▶ _TASK TO CARRY OUT_: Can you echo, word for word, the lines of the material below, starting at the line that contains "Click the Netherlands" and ending with the last line of the material?

Records:
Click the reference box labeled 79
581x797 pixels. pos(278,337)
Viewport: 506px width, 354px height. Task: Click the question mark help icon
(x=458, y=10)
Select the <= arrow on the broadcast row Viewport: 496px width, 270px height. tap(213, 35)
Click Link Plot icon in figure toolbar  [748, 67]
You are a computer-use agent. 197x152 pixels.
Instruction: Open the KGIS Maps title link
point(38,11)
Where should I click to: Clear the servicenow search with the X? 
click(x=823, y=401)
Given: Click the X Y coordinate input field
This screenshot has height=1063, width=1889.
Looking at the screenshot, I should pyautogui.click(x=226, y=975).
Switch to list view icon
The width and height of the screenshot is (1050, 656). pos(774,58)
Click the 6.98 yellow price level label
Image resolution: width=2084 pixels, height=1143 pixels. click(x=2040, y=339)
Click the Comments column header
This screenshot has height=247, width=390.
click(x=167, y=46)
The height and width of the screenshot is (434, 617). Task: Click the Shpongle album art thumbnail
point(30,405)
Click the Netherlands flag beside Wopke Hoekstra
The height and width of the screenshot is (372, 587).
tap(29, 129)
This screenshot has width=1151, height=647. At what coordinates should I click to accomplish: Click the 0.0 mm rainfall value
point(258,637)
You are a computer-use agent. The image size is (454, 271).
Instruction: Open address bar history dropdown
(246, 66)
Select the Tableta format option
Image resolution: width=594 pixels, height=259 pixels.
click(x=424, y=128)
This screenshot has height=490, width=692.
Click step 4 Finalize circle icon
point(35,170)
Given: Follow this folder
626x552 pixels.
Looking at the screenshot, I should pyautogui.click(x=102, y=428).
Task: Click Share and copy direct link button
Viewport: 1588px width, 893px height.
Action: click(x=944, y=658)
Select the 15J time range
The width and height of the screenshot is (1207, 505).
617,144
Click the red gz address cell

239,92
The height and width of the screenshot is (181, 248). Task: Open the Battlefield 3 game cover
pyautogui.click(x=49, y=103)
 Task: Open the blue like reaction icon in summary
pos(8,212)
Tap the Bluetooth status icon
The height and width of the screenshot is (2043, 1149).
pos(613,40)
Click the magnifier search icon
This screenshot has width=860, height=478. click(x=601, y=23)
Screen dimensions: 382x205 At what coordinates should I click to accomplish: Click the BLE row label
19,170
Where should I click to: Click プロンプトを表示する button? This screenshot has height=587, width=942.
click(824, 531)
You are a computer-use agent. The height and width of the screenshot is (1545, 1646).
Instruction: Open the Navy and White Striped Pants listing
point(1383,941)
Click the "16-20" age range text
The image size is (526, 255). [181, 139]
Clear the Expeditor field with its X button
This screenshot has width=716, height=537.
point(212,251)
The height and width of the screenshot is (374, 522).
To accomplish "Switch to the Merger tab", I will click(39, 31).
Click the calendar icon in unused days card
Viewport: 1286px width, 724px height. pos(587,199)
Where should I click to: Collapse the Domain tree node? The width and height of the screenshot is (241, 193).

▶ _FULL ANSWER_:
Click the Netherlands flag beside Wopke Hoekstra
The height and width of the screenshot is (372, 587).
tap(29, 129)
This screenshot has width=1151, height=647. At what coordinates should I click to accomplish: Click the 0.0 mm rainfall value
point(258,637)
You are a computer-use agent. The image size is (454, 271).
Instruction: Open address bar history dropdown
(246, 66)
Select the Tableta format option
Image resolution: width=594 pixels, height=259 pixels.
click(x=424, y=128)
This screenshot has height=490, width=692.
Click step 4 Finalize circle icon
point(35,170)
Given: Follow this folder
626x552 pixels.
Looking at the screenshot, I should pyautogui.click(x=102, y=428).
Task: Click Share and copy direct link button
Viewport: 1588px width, 893px height.
Action: click(x=944, y=658)
Select the 15J time range
The width and height of the screenshot is (1207, 505).
617,144
Click the red gz address cell

239,92
The height and width of the screenshot is (181, 248). Task: Open the Battlefield 3 game cover
pyautogui.click(x=49, y=103)
 Task: Open the blue like reaction icon in summary
pos(8,212)
Tap the Bluetooth status icon
The height and width of the screenshot is (2043, 1149).
pos(613,40)
Click the magnifier search icon
This screenshot has width=860, height=478. click(x=601, y=23)
Screen dimensions: 382x205 At what coordinates should I click to accomplish: Click the BLE row label
19,170
Where should I click to: Click プロンプトを表示する button? This screenshot has height=587, width=942.
click(824, 531)
You are a computer-use agent. The height and width of the screenshot is (1545, 1646).
Instruction: Open the Navy and White Striped Pants listing
point(1383,941)
Click the "16-20" age range text
The image size is (526, 255). [181, 139]
Clear the Expeditor field with its X button
This screenshot has width=716, height=537.
point(212,251)
The height and width of the screenshot is (374, 522).
To accomplish "Switch to the Merger tab", I will click(39, 31).
Click the calendar icon in unused days card
Viewport: 1286px width, 724px height. pos(587,199)
Where should I click to: Collapse the Domain tree node? The width and height of the screenshot is (241, 193).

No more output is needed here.